Servidores públicos querem ficar fora da reforma da Previdência

    Entidade que representa a categoria promete mover ação no Supremo Tribunal Federal (STF) para questionar contas do governo

    João Domingos Gomes dos Santos, presidente da CSPB, (foto: Divulgação)

    A Confederação de Servidores Públicos do Brasil (CSPB) promete mover ainda neste mês uma ação no Supremo Tribunal Federal (STF) para questionar as contas do governo. Segundo a entidade, o déficit da União está estabilizado por reformas anteriores, o que dispensaria a necessidade de incluir a categoria no projeto de reforma da Previdência.

    De acordo com João Domingos Gomes dos Santos, presidente da CSPB,  a entidade avalia que tipo de medida será adotada para pedir a suspensão dos itens da reforma que tratam do setor público, “por se basearem em dados falsos”. Pode ser uma Ação por Descumprimento de Preceito Fundamental (ADPF) ou uma Ação Direta de Inconstitucionalidade (ADI), segundo o dirigente.

    Ainda segundo Santos, os repasses do governo à Previdência do servidor foram prejudicados pela Desvinculação de Receitas da União (DRU). Esse mecanismo permite ao governo federal usar livremente 30% dos tributos federais vinculados por lei a fundos ou despesas.

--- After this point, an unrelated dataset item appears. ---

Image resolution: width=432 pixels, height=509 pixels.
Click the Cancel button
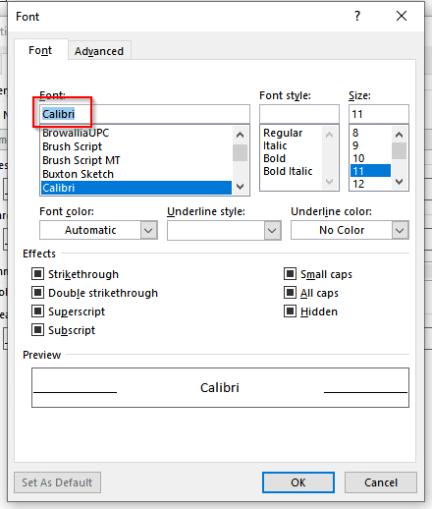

    Em 2016, o Congresso elevou de 20% para 30% o percentual da desvinculação e a prorrogou até 2023.  Também autorizou que o mecanismo fosse estendido a estados e municípios. Por essa razão, o dirigente considera que “sacrificar servidores de estados e municípios com a reforma também é injusto”. Com informações da Agência Brasil.